■ YOUR ASSIGNMENT ■
Within the records below, filter for lines carrying the word "computer" and copy them.

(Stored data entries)
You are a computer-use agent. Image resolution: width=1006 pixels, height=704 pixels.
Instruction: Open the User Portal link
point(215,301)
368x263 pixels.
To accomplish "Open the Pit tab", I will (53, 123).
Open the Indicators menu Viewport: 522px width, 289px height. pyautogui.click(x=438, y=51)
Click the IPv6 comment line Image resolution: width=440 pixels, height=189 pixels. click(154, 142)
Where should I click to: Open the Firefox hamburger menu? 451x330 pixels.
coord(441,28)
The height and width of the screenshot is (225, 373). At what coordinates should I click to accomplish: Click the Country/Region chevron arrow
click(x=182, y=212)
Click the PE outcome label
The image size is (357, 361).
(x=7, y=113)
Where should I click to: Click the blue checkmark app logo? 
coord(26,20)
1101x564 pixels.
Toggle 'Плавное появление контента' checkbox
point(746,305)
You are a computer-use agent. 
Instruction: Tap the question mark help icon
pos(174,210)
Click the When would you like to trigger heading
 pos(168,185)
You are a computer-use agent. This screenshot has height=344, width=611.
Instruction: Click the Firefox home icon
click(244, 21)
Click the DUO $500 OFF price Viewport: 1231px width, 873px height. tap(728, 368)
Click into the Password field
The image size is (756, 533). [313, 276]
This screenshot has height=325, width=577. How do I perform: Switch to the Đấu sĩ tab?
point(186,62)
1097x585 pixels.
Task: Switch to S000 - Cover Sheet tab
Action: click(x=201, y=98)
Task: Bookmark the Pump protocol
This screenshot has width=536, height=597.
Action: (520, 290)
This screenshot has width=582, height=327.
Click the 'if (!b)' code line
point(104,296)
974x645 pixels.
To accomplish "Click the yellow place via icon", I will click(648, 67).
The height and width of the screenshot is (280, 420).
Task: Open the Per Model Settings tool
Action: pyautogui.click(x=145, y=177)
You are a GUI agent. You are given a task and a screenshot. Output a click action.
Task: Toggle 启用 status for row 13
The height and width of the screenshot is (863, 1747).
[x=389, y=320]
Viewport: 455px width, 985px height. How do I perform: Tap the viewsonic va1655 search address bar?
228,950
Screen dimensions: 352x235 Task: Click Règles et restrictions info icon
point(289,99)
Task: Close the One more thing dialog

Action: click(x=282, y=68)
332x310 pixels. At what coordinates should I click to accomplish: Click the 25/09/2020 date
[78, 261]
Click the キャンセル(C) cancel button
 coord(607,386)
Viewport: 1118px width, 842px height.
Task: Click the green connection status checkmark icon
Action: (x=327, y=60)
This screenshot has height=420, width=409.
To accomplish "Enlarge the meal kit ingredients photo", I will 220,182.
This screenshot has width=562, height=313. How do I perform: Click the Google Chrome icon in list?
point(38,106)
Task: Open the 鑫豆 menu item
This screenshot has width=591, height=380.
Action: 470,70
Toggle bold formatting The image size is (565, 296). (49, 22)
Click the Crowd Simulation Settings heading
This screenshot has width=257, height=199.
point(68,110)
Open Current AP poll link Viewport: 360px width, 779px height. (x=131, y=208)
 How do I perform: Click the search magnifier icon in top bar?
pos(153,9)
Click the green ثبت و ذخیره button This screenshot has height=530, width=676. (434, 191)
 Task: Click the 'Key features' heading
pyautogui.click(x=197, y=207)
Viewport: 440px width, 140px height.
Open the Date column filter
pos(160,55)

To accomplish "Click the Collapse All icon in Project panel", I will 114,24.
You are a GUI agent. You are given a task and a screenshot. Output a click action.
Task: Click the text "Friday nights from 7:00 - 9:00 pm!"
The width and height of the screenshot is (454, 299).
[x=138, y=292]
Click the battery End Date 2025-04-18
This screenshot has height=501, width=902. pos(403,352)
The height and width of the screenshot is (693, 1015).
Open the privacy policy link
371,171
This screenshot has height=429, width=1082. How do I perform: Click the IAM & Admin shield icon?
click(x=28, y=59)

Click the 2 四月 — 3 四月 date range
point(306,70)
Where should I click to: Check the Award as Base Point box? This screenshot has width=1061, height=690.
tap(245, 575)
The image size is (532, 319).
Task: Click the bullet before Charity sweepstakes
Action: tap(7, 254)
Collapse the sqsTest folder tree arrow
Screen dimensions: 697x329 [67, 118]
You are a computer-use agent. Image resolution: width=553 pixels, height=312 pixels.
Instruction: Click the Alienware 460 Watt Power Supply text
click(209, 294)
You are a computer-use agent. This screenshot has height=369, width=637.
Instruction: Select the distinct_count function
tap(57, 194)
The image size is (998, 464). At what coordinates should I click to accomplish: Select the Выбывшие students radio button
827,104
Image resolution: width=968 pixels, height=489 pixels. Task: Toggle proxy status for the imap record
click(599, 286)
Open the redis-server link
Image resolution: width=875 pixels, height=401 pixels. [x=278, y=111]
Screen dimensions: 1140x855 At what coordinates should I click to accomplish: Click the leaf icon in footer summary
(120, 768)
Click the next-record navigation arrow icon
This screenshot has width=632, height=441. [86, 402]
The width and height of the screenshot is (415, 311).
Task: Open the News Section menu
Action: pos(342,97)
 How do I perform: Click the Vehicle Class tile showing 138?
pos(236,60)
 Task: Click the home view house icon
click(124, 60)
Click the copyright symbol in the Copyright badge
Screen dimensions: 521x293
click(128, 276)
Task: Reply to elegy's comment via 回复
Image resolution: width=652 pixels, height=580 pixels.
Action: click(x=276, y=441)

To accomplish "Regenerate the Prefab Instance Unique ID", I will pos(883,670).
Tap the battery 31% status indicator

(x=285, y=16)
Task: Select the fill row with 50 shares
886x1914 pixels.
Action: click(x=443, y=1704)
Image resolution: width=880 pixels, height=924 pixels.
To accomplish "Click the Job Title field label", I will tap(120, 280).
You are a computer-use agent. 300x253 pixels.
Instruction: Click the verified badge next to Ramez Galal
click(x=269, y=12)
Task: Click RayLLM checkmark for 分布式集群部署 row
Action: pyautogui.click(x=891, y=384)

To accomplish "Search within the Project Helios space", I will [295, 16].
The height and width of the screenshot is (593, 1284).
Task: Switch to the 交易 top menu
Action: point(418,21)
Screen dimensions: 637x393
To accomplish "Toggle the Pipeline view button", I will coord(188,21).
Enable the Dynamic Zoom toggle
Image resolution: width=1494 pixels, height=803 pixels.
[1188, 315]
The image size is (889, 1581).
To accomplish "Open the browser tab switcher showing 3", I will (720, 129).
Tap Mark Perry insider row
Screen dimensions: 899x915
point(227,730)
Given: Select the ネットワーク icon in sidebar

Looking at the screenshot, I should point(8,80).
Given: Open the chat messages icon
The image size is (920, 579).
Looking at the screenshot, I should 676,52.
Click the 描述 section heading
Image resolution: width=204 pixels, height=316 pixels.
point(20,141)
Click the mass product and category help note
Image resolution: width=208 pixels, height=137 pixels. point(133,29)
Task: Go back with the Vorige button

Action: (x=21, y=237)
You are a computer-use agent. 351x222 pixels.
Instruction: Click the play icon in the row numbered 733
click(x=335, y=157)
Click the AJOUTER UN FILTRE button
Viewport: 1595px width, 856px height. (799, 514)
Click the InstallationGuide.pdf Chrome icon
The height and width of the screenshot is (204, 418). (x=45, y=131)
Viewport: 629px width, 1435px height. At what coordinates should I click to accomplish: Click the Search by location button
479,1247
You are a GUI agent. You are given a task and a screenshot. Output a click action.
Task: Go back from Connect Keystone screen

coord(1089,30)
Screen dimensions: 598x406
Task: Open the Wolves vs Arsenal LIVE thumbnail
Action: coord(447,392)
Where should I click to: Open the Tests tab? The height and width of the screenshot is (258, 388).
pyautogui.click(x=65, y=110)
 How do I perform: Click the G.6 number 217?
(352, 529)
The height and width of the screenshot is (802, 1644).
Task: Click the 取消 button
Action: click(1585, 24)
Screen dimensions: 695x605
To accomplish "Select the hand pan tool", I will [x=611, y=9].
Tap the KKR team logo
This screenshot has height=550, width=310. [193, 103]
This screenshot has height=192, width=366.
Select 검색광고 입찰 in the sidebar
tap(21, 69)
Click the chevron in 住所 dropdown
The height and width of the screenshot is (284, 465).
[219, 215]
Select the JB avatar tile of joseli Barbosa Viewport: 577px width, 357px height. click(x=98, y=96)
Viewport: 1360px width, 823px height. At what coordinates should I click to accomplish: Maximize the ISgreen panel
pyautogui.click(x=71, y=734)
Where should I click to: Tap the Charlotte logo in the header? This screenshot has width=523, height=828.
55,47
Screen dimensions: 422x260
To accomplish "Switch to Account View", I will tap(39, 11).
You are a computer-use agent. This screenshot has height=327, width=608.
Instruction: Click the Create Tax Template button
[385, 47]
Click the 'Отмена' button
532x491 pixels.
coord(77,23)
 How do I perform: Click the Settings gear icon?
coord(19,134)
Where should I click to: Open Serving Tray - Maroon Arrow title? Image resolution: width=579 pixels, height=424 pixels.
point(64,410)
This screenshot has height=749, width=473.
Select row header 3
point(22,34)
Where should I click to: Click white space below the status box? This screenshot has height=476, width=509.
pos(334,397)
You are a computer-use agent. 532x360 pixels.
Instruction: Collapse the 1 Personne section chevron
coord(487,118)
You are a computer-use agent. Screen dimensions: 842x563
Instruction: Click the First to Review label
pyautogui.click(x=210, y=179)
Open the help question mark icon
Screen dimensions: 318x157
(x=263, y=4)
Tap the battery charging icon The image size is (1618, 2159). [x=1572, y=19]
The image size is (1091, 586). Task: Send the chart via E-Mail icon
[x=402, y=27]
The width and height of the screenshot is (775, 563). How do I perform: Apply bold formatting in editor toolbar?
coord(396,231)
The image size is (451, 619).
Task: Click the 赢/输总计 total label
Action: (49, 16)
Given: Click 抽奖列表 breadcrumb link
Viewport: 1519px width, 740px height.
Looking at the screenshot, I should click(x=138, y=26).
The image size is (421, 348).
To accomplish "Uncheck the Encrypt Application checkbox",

■ ANSWER TO THE EXERCISE ■
You are a computer-use agent. Image resolution: width=1006 pixels, height=704 pixels.
You are a computer-use agent. 
You are a computer-use agent. This screenshot has height=344, width=611.
You are a computer-use agent. Image resolution: width=553 pixels, height=312 pixels.
You are a computer-use agent. This screenshot has height=369, width=637.
You are a computer-use agent. 300x253 pixels.
You are a computer-use agent. 351x222 pixels.
You are a computer-use agent. This screenshot has height=327, width=608.
You are a computer-use agent. 532x360 pixels.
You are a computer-use agent. Screen dimensions: 842x563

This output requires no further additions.